これを要するに、相手方両名は、本件競落不動産に対する差押前からの占有者であつて債務者でない者から、差押の効力が発生し対抗要件を具えた後においてその占有を承継し、現在に至つているものというべきである。

民事訴訟法第六百八十七条(競売法第三十二条第二項により任意競売につき準用される場合も含む。)に基く競落不動産の引渡命令を発し得べき相手方の範囲を確定することは、理論上必らずしも容易な問題ではない。同条には単に「債務者」を掲げるに止まるが、右は、債務者が競落不動産を占有している通常の場合について立言しているにすぎず、特に債務者以外の者を除外する趣旨ではない。(因みに、ドイツ強制競売及び強制管理に関する法律第九十三条第一項は、競落許可決定を債務名義として、競落物件の「占有者」に対し退去及び引渡の強制執行をすることを認めているのである。)殊に、債務者(以下任意競売の場合における担保不動産の所有者を含めて「債務者」という。)の一般承継人に対し不動産引渡命令を発し得ることには、多く異論を見ないであろう。更に、競落不動産に対する差押の効力が発生し対抗要件を具えた後において、債務者から買受、地上権設定、質受、賃借等を原因にその占有を特定承継した者も、その権原の取得を以て競落人に対抗し得ぬ占有者であるから(民事訴訟法第七百条第一項第二号参照)、これに対し不動産引渡命令を発することは、理論上可能である(福岡高等裁判所昭和二十九年四月三十日決定・高等裁判所民事判例集第七巻第四号三九一頁以下登載参照)。

しかしながら、右に掲げた以外の競落不動産の占有者、すなわち、差押前に債務者からその占有を特定承継した者とその承継人、並びに、債務者に対し承継関係に立たない占有者は、その占有開始の時期が差押の効力の発生する前であるか後であるかを問わず、また、実体法上その占有権原を以て所有者たる競落人に対抗し得ると否とを問わず、すべて不動産引渡命令の相手方に親まぬものであり、これに対しては、競落人において所有権に基く競落不動産引渡請求訴訟を提起する外はないと解するを相当とする(大審院昭和十二年四月二十三日判決・法学第六巻第九号登載参照)。もつともこの点については若干右と異なる趣旨の前提に基いて立論している判例(福岡高等裁判所昭和三十年十一月五日決定・高等裁判所民事判例集第八巻第八号第五七九頁以下登載)もあるので、なお当裁判所の見解に説明を加えたい。

**作業内容**
1. 不動産引渡命令の相手方を論じた上の文書抜粋について、「しかしながら、右に掲げた以外」から「判所の見解に説明を加えたい。」までを書き写し、その際「競落人」を「買受人」に置き換えてください。
2. 不動産引渡命令の相手方を論じた上の文書抜粋を、最後の文の後から書き継いでください。

**提供資料**
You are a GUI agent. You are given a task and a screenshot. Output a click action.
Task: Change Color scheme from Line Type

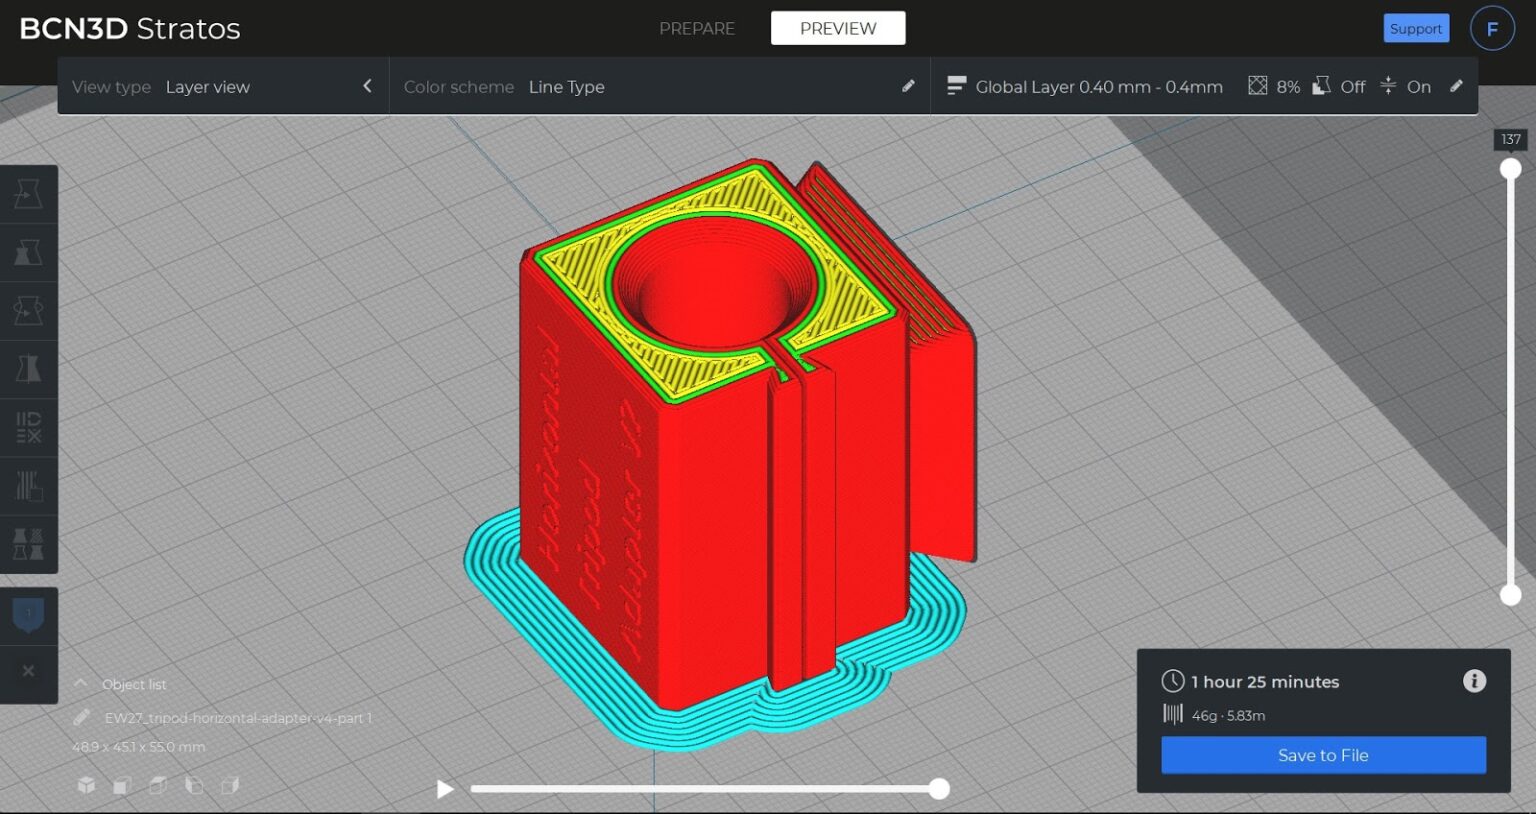567,86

**最終結果**
1.
しかしながら、右に掲げた以外の競落不動産の占有者、すなわち、差押前に債務者からその占有を特定承継した者とその承継人、並びに、債務者に対し承継関係に立たない占有者は、その占有開始の時期が差押の効力の発生する前であるか後であるかを問わず、また、実体法上その占有権原を以て所有者たる買受人に対抗し得ると否とを問わず、すべて不動産引渡命令の相手方に親まぬものであり、これに対しては、買受人において所有権に基く競落不動産引渡請求訴訟を提起する外はないと解するを相当とする(大審院昭和十二年四月二十三日判決・法学第六巻第九号登載参照)。もつともこの点については若干右と異なる趣旨の前提に基いて立論している判例(福岡高等裁判所昭和三十年十一月五日決定・高等裁判所民事判例集第八巻第八号第五七九頁以下登載)もあるので、なお当裁判所の見解に説明を加えたい。

2.
民事訴訟法第六百八十六条は、「競落人ハ競落ヲ許ス決定ニ因リテ不動産ノ所有権ヲ取得スルモノトス」と規定し、また、競売法第二条第一項は、「競買人ハ競落ニ回リテ競売ノ目的タル権利ヲ取得ス」と規定しているが、右は、もとより債務者からの承継取得であるから、債務者以外の者の所有不動産につき誤つて競売手続が進行した場合(かかる場合は、同法第六百四十三条第一項第一号、第二号、競売法第二十四条第三項、第五項、民事訴訟法第六百五十三条、競売法第二十六条第二項との関係上稀有ではあろうが、決して皆無ではないのである。)、競落人は、その競落不動産の所有権を取得するに由がない。同様のことは、債務名義なくして開始される任意競売手続が、その申立の原因たる先取特権や抵当権が全然存在しないにもかかわらず進行し、又は、これらの担保権が設定されていない不動産につき進行したときにもいえるのである。かような場合でも、債務者とその一般承継は勿論、差押後の特定占有承継人も、一応差押による処分禁止の効力に拘束される以上、その差押にかかる占有不動産を競落人に引き渡さねばならないのは当然であるが、しからざる占有者は、その占有開始時期の如何にかかわらずすべて右差押の効力を受けぬ者であるから、所有権を取得しなかつた競落人に対し、かかる引渡義務を負ういわれがない。さらばとて、競落人がその競落不動産の所有権を取得したときに限り、すべての不法占有者に対し不動産引渡命令を求め得ると解するならば、いきおいその申立の当否を審査する裁判所において、右所有権取得の事実の有無を確定するため、競売開始前の事情まで遡つて調べる必要があるとせねばなるまい。その結果は、殊に任意競売手続に附随して不動産引渡命令が申し立てられた場合、相手方において競売申立の原因たる抵当権等が存在しなかつたことを主張し、競落人の所有権取得を争うことにより、しばしば困難な問題を惹起することになろう。しかし、かくのごとき審理は、強制競売又は任意競売の附随執行手続として簡易迅速を旨とすべき不動産引渡命令の制度上、不要であるのみならず許すべからざるところと考える。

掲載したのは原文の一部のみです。